◆ **Consigne 1**
Traduisez en anglais, s'il vous plaît, cette phrase de l'extrait d'entretien : « J'ai rencontré Yoko quand j'étais vraiment défoncé à la K et elle m'a dit que je lui faisais penser à son mari. »
◆ **Consigne 2**
Reproduisez sans aucune modification le passage de l'extrait d'entretien qui va de « J’ai rencontré Yoko » jusqu'à « appeler comme ça ? » inclus.
◆ **Consigne 3**
Dans la réponse de l'extrait d'entretien qui commence par « Très important. », relevez toutes les phrases qui débutent par « J' ».

Pop & Shot : C’était justement un des sujets dont je souhaitais parler avec toi, les performances vocales dans l’album. On entend de multiples manières d’utiliser la voix comme matière. A quel point c’était important de creuser ces différentes manières de chanter et de poser ta voix ?

Lias Saoudi – Fat White Family : Très important. J’avais plus de liberté. J’ai fait comme je l’ai voulu, comme je le sentais, sans trop de préméditations. J’essayais souvent de faire une prise, quand c’était possible, et de laisser même quand il y avait des erreurs.

J’ai rencontré Yoko quand j’étais vraiment défoncé à la K et elle m’a dit que je lui faisais penser à son mari.

Pop & Shot : Pour revenir au morceau « John Lennon », le titre m’a interpellé, parce que c’est une figure pleine d’optimisme porteuse d’espoir qui prône la paix connue de tout le monde, un état d’esprit qui ne vous correspond pas vraiment disons. Pourquoi l’avoir appeler comme ça ?

◆ **Données fournies**
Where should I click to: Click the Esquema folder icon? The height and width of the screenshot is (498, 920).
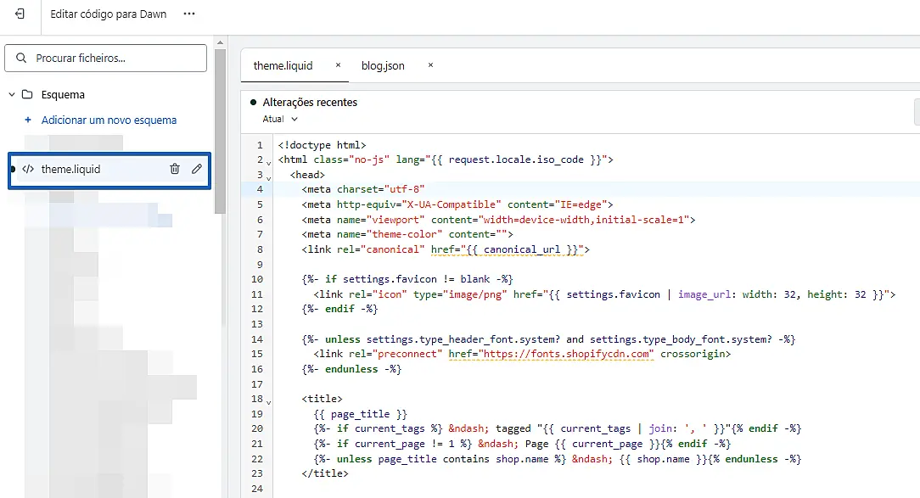coord(27,95)
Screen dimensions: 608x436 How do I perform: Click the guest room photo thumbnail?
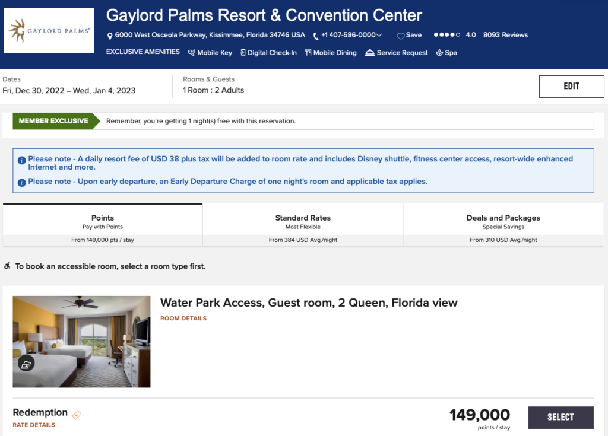point(81,342)
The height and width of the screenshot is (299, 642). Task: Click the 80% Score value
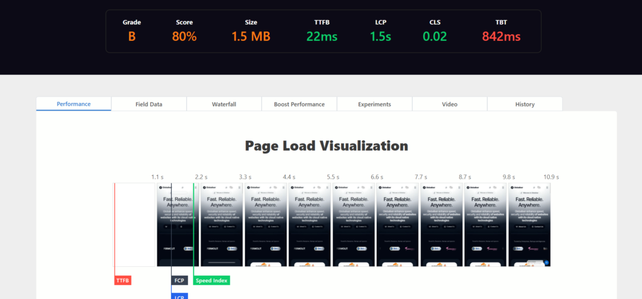184,36
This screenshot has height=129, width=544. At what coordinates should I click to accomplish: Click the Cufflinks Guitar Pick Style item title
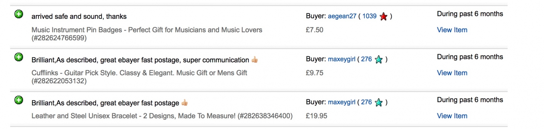point(139,77)
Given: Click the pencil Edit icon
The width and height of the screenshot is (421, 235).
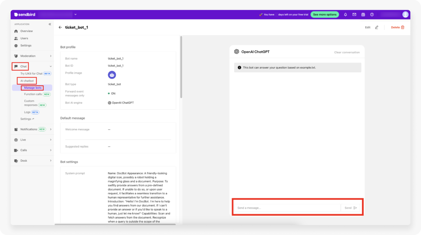Looking at the screenshot, I should coord(376,27).
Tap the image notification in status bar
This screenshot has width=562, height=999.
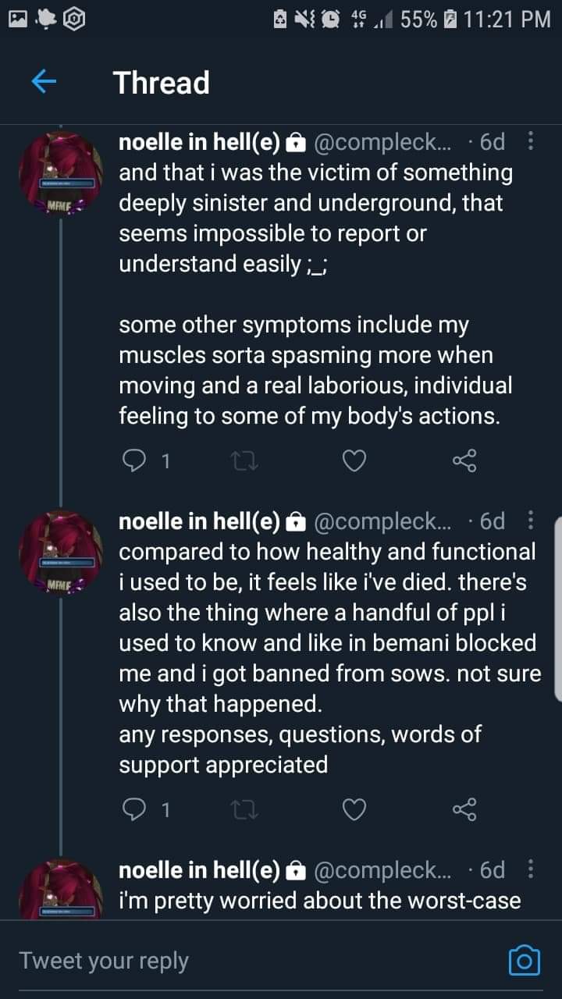coord(18,18)
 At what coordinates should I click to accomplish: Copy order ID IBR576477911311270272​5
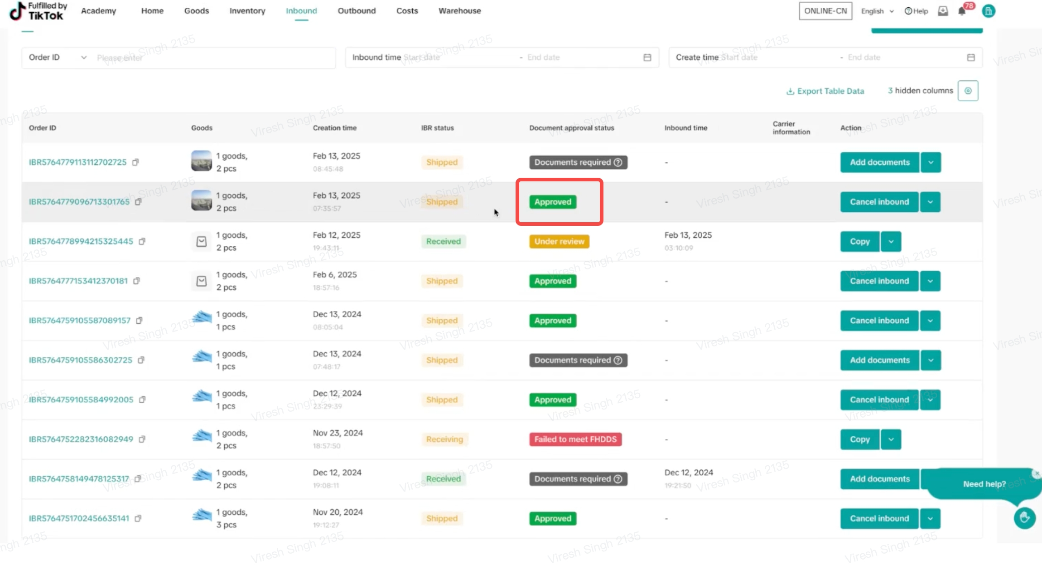click(x=135, y=162)
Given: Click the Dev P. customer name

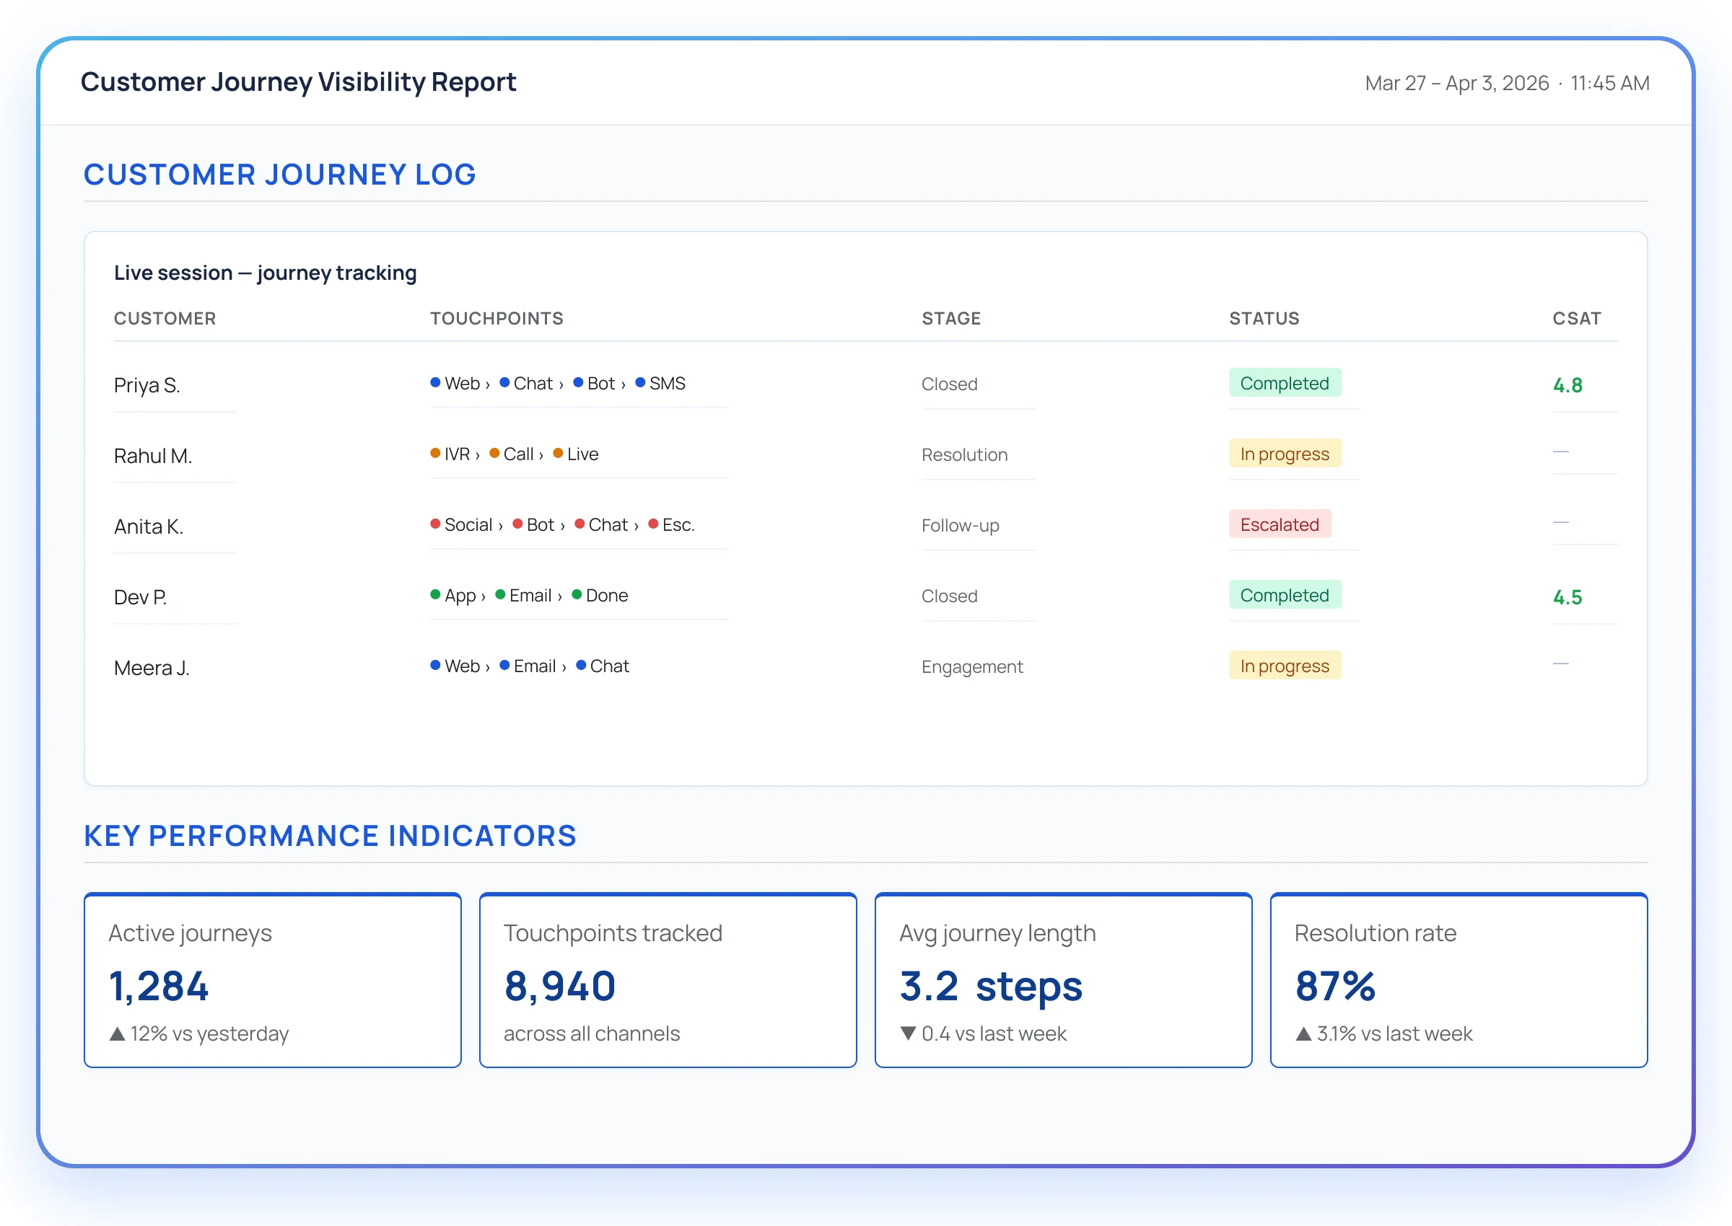Looking at the screenshot, I should 140,598.
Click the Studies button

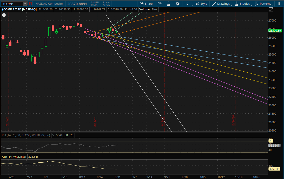pos(242,4)
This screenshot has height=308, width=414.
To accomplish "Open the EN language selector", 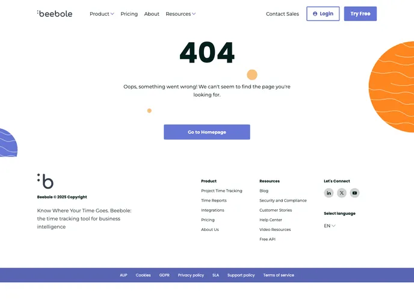I will [330, 226].
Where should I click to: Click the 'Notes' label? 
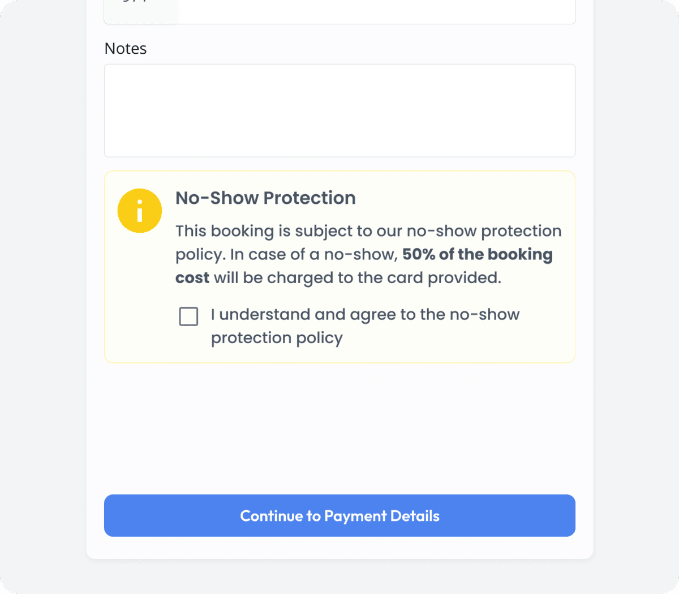[x=125, y=49]
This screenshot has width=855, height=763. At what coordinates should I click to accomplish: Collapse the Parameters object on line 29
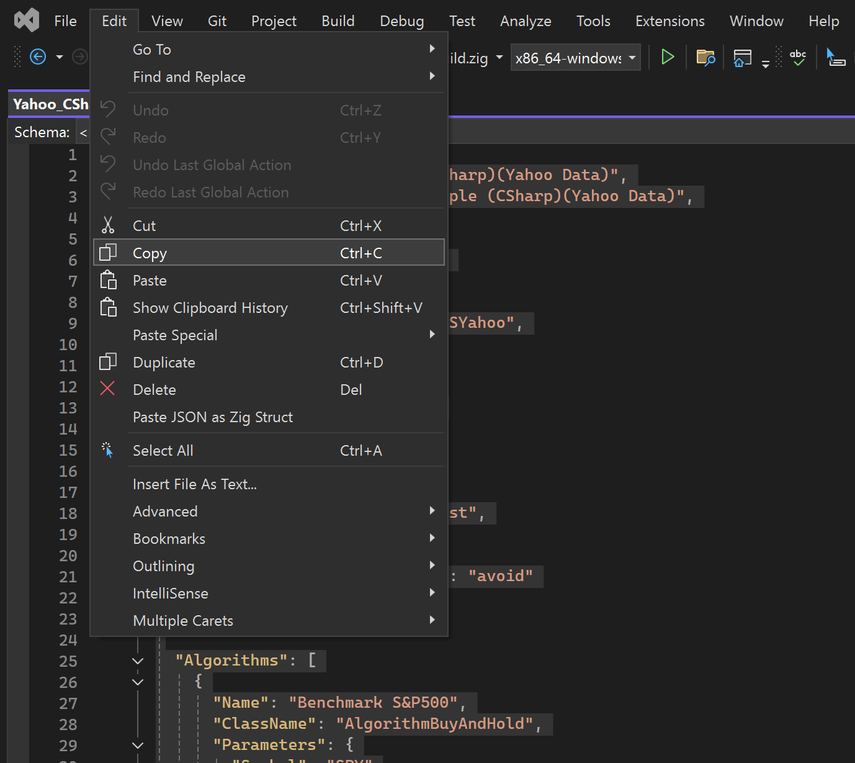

◆ **Réponse rédigée 1**
I met Yoko when I was really high on K, and she told me I reminded her of her husband.

◆ **Réponse rédigée 2**
J’ai rencontré Yoko quand j’étais vraiment défoncé à la K et elle m’a dit que je lui faisais penser à son mari.

Pop & Shot : Pour revenir au morceau « John Lennon », le titre m’a interpellé, parce que c’est une figure pleine d’optimisme porteuse d’espoir qui prône la paix connue de tout le monde, un état d’esprit qui ne vous correspond pas vraiment disons. Pourquoi l’avoir appeler comme ça ?

◆ **Réponse rédigée 3**
- J'avais plus de liberté.
- J'ai fait comme je l'ai voulu, comme je le sentais, sans trop de préméditations.
- J'essayais souvent de faire une prise, quand c'était possible, et de laisser même quand il y avait des erreurs.